Spoken Word: Bringing Read-Along Speech Synthesis to the Web

Update 2020-01-16:

Really love the “Read Aloud Selection” feature of @MSEdgeDev! I've long been wanting to see this kind of read-along capability built-in to browsers.

Previously I made a “Spoken Word” JS app allowing a webpage to embed TTS playback: https://t.co/xCKX9y1kyq

Built-in is better! pic.twitter.com/94XF1cLtXN
— Weston Ruter #WCAsia (Bluesky @weston.ruter.net) (@westonruter) January 17, 2020

Back in December 2009 I did a hackathon to create an HTML5 Audio Read-Along (demo) which highlighted the text of words spoken in the corresponding audio being played. To introduce the project I wrote:

When I was in college, my most valuable tool for writing papers was a text-to-speech (TTS) program [ReadPlease 2003]. I could paste in a draft of my paper and it would highlight each word as it was spoken, so I could give my proof-reading eyes a break and do proof-listening while I read along; I caught many mistakes I would have missed. Likewise, for powering through course readings I would copy the material into the TTS program whenever possible and speed up the reading rate; because the words are highlighted, it’s easy to re-find your place if you look away and just listen for awhile. (I constantly use OS X’s selected-text speech feature, but unfortunately it does not highlight words). A decade after my college days, I would have hoped that such TTS read-alongs would have become common on the Web (though there is work-in-progress Chrome API and a W3C draft spec now under development), even as read-along apps are prolific in places like the Apple App Store for kids books.

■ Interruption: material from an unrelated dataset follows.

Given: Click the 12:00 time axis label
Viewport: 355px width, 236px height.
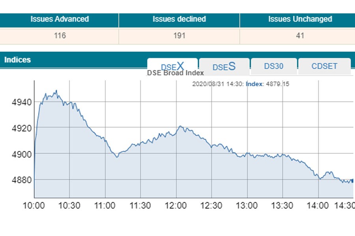Looking at the screenshot, I should pyautogui.click(x=176, y=205).
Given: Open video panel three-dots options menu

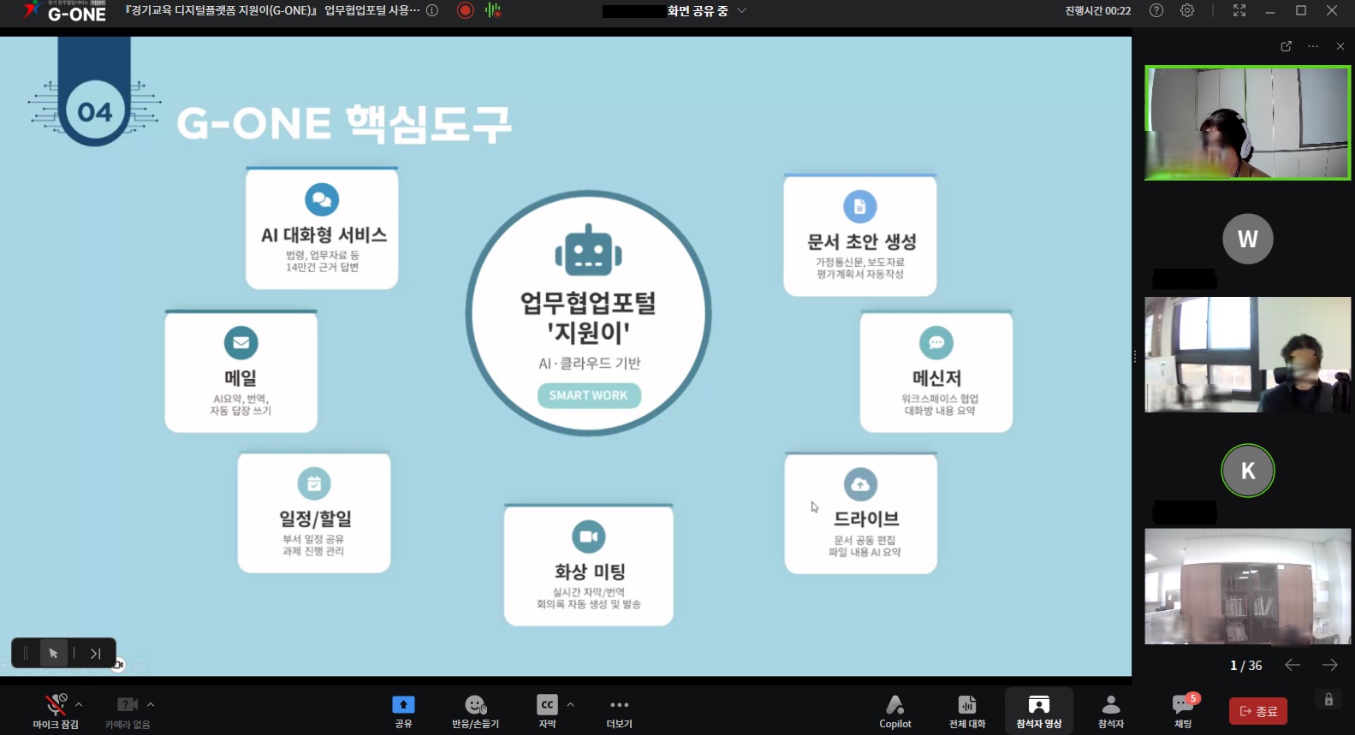Looking at the screenshot, I should 1313,46.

Screenshot of ReadPlease 2003

As I further note in the project’s readme, the process I used to create this read-along demo was extremely tedious. It took me four hours to manually find the indices for a couple minutes of speech. I painstakingly obtained time indices for each word in a segment of speech audio to align with its corresponding text so that the text could be highlighted. Naturally my project was just intended as a demo and it is unreasonable to expect anyone else to go through the same process. Nevertheless, I think my proof of concept is compelling. I won second place in the HTML5 audio Dev Derby by Mozilla back in 2012.

Screenshot of my HTML5 Audio Read-Along.

Several years later I made Listenability which was an open source DIY clone of the now-defunct “SoundGecko” service. It allowed for you to create a podcast of articles that you sent to your blog and leveraged your system’s own speech synthesis to generate the podcast audio enclosure asynchronously. Daniel Bachhuber created SimpleTTS which integrates WordPress with the Amazon Polly text-to-speech to create the MP3 files and attached them to posts. His work was then followed-up with another Polly solution, this time being developed directly by AWS in partnership with WP Engine. These Polly integrations provide great ways to integrate speech synthesis into the publishing workflow.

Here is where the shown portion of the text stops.